─── Article ───

Europe’s debt crisis has many contributing elements: bloated government bureaucracies, unaffordable social welfare programs, and productivity stifling labor and commercial laws. However, none is as central as the condition and behavior of those European banks that overlent to and undercharged many European governments, and whose potential insolvency should one or more European governments default (as Greece has already to some extent) has dominated the EU’s slow, halting approach to dealing with it. Focusing on the case of Spain, the following note illustrates the importance for the future of Europe’s financial markets of resolving the banking sector’s problems properly.
In some respects the financial and debt situation of Spain is similar to that of the U.S. Its central government debt is less than the U.S.’ and Germany’s (68%, 103%, and 83% respectively). This year its public sector deficit is expected to be 5.9% (8.5% last year), less than the U.S. at 7.6%, but more than Germany’s at 1.3%. Its total debt (public and private) to foreigners (external debt) is less as well (84%, 103%, and 142% respectively). Spain’s housing bubble and subsequent collapse were average. The decline in Spain’s real housing prices from their peak in 2007 of about 20% was about the same as the UK’s and the Euro zone’s and less than in Ireland and the U.S.

───

• _The problem_: Reproduce the part of the article that starts with the words "Europe’s debt crisis" and ends after the words "sector’s problems properly.". The records after this point are separate from the article.

─── Information supplied ───

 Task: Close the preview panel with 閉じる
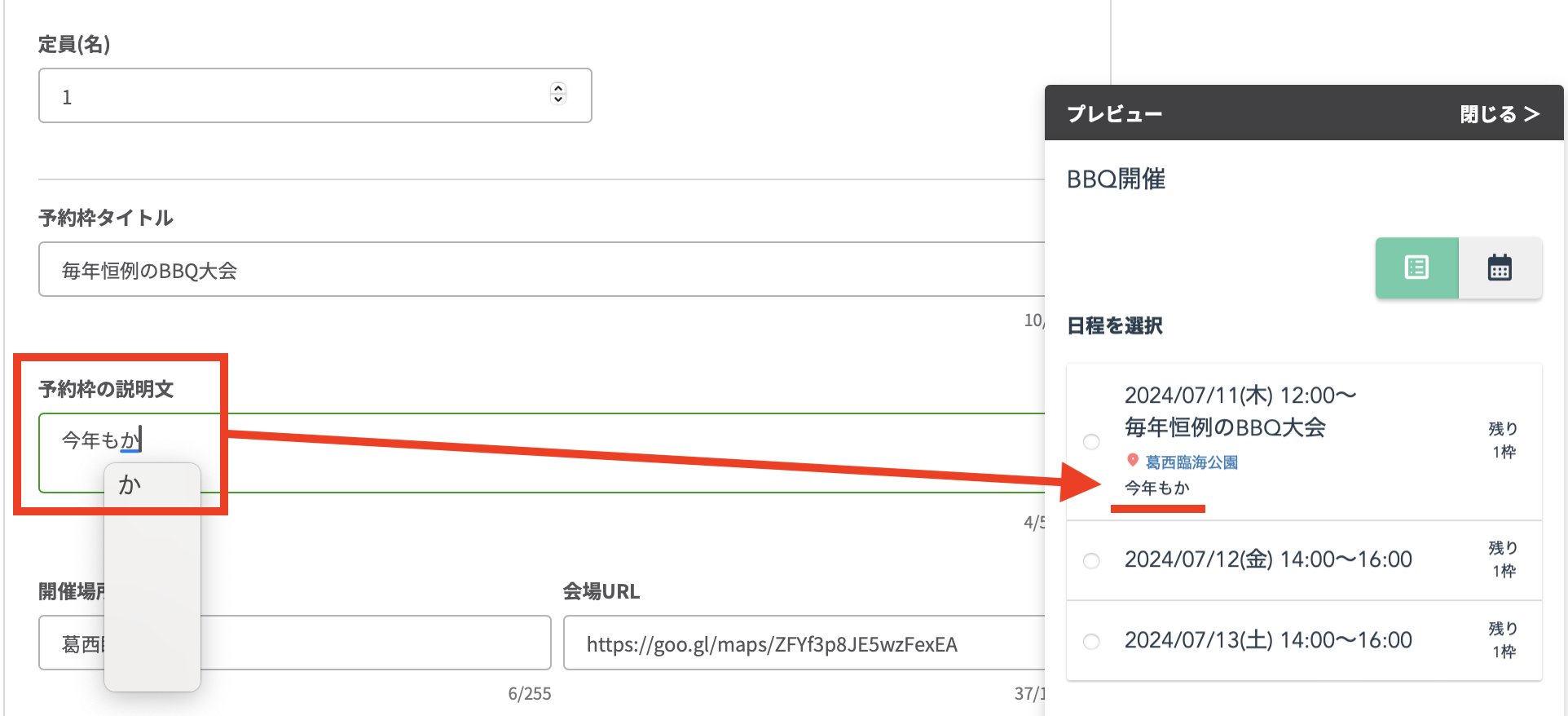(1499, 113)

───
─── Information supplied ───

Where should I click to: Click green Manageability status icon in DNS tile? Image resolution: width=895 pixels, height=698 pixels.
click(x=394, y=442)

───

• _Solution_:
Europe’s debt crisis has many contributing elements: bloated government bureaucracies, unaffordable social welfare programs, and productivity stifling labor and commercial laws. However, none is as central as the condition and behavior of those European banks that overlent to and undercharged many European governments, and whose potential insolvency should one or more European governments default (as Greece has already to some extent) has dominated the EU’s slow, halting approach to dealing with it. Focusing on the case of Spain, the following note illustrates the importance for the future of Europe’s financial markets of resolving the banking sector’s problems properly.